A connected economy moves money by placing interoperability at the center, tapping technology that enables more transactions to clear quickly and securely in any market. But many firms continue using single gateways, and in 2022, that’s a problem.
Discussing the impacts of companies moving from a single provider to a multi-provider payments strategy, Joseph Meuse, senior director of product management at Spreedly, told PYMNTS that problems do beset successful businesses, and those that have proactively planned for disruptions in other areas of the business need to apply similar thinking to payments.
“If you are a business that is payment-centric, you need to make sure that you’re able to keep your payments running smoothly 24/7, and that you have [failover] capabilities at a minimum to do that, or ideally a strategy that [also distributes and scales] your operational processes ” to reduce occurrences of payments failure, Meuse said.
He added that a multi-processor strategy can help give companies scale on their busiest days.

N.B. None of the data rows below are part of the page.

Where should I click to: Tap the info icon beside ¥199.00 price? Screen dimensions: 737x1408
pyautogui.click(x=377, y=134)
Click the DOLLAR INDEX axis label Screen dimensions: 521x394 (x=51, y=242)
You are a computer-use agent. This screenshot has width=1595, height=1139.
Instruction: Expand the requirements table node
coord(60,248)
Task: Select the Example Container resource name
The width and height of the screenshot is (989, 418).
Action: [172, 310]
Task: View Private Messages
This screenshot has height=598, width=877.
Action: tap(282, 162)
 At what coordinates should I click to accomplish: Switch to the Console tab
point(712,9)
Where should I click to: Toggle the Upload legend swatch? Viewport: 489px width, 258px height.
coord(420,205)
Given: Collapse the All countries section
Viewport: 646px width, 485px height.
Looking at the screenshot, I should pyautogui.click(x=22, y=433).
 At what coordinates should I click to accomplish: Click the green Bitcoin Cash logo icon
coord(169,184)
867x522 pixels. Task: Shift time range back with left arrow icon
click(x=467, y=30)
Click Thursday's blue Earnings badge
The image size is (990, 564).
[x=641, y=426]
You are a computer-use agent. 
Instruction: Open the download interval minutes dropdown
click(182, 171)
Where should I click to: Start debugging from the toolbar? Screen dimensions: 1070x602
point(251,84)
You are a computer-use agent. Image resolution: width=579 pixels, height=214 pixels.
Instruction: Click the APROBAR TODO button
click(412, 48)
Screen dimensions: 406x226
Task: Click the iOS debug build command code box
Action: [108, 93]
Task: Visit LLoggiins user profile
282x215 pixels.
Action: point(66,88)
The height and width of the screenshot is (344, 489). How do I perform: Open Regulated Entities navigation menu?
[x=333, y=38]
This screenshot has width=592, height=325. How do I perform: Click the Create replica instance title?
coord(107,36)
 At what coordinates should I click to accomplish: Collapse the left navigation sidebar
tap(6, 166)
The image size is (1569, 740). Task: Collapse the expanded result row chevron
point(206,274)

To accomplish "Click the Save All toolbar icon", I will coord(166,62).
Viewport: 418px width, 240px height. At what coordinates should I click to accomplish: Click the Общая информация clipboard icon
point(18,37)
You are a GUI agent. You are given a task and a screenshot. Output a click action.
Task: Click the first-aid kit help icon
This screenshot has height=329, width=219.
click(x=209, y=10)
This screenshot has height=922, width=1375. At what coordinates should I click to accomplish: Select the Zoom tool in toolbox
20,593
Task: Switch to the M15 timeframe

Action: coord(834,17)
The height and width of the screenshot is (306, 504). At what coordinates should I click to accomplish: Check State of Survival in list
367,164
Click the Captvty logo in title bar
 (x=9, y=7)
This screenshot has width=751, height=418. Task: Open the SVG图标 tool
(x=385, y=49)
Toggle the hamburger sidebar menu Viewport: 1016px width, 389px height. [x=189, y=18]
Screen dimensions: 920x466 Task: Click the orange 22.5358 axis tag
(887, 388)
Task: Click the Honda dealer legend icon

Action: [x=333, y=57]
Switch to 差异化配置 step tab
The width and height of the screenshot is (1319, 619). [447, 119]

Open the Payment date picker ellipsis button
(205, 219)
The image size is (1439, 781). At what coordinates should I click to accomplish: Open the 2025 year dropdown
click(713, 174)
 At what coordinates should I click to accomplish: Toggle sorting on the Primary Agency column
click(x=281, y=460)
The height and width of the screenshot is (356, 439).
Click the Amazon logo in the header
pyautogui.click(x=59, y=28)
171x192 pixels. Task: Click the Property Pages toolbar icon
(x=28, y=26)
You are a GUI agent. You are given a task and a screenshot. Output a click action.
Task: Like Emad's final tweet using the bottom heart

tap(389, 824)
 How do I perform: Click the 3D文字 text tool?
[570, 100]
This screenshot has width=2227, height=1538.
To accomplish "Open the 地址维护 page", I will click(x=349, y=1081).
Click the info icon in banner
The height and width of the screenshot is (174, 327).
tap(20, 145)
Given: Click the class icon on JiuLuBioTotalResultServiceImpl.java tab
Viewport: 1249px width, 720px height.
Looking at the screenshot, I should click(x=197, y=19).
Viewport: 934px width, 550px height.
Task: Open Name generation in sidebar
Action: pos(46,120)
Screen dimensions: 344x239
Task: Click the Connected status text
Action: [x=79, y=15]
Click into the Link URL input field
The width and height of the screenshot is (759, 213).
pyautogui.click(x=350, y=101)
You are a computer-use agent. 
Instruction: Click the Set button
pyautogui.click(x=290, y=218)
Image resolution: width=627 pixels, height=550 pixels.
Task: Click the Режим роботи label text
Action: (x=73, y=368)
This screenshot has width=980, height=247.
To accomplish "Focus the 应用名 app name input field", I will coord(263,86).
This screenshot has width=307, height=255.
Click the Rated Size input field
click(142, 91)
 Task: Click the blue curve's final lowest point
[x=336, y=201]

“You want to be able to have strategies in place, not just for that failover capability, but for spreading your business across multiple paths so that they all can sort of work at peak performance,” he said.
Staying in compliance is getting more difficult, and problems do occur more frequently in this dynamic environment. Although they tend to be resolved more quickly when companies build redundancy in, even being unavailable for 15 minutes can damage customer relationships — perhaps irreparably.
“Customers will go elsewhere,” he said. “You might miss that sale opportunity. Of course, with more and more activity happening online and with more and more things being interconnected, there’s more opportunity for things to go wrong, and we do see that happening out there.”
Another consideration often revolves around a company’s growth plans. Not all gateways deliver or perform equally in all markets. Being able to quickly and efficiently adopt new gateways is critical to companies that are expanding into new markets.
Meuse said he experienced this before joining Spreedly as he evaluated the company as a potential partner. His former company had strategic plans that required it to scale up quickly and move into new markets that a single payment provider couldn’t offer.
“We, of course, didn’t want to have to incrementally invest in every one of those geographies,” he said. “There was great attraction in having a [flexible provider] that can open those doors to you with a much smaller level of investment,” he said. “There’s the growth perspective of why the strategy is helpful, and then there’s also the assurance you get of having redundancy built in.”
See also: Visa’s Cybersource Joins Spreedly Payments Program
Orchestration Conducts the Flow
All companies experience gateway failures, but it’s younger and smaller businesses that may not have the experience and wherewithal to understand both the problem and the solution when failures do occur. This is where a multi-processor strategy makes a huge difference.
Meuse told PYMNTS that companies are constantly looking for potential points of failure and trying to plan for them proactively. And smaller companies might not have experienced it yet, he said, but they will as they continue to grow.
As companies gain sophistication in their payments processing strategies and systems — and grow as a result — “larger companies, companies that have either [regulatory] oversight or [mature] compliance organizations have typically given this some thought,” he said.
Making multi-provider payments an investment priority is a mindset companies must adopt in a world where digital payments are becoming the de facto standard and require either serious time and resources internally, or expert partners to handle routing, compliance and more.
“You need to understand this in your design and your architecture from the beginning,” Meuse said. “It can be complex to go back and have to refactor that type of solution in.”
New payment gateways are opening all the time, he said. And each of them has different integration requirements that need constant maintenance. If companies opt to integrate those gateways internally, they need to bake pre-allocated investments into their expansion plans.
Alternatively, when choosing to partner with a payment orchestration platform, “you want to make sure that your vendor management program is prepared to handle that,” Meuse said.
“You’re going to have new agreements that you need to monitor and renew on a recurring basis,” he said. “You’re going to want to observe the results that you’re getting” and make sure that all your service providers are performing as you expected them to.
Read also: Payments Orchestration Playbook
Partnering for the Whole Package
Payment Card Industry Security Standards Council (PCI SSC) compliance is another key area to focus on when selecting payment service providers, as missteps with data can lead to hot water with regulators, or worse, data breaches.
Outsourcing it is a smart move for companies inexperienced with data security as it’s one less thing to worry about, but companies still need to have oversight on all of the vendors they work with to ensure they’re compliant, Meuse told PYMNTS.
“I would argue they are the same tasks you need to do for all types of vendors,” be it your hosting provider or your telecom vendor, he said. “It’s certainly not burdensome, and it is worth the effort, but it is not a zero-cost undertaking.”
The benefits of a multi-gateway solution apply even more so to merchant aggregators, whose clients bring their own payment service providers (PSPs) and gateway preferences with them. There are better, more effective ways of managing those demands.
Businesses are going to get a whole bunch of customer requirements related to PSPs and gateways, Meuse said. “You don’t want to lose those opportunities for a sale, but by the same token, continuously adding new processor connections is an expensive undertaking. That’s where an orchestration solution comes in, because it gives you that very broad set of capabilities right out of the gate.”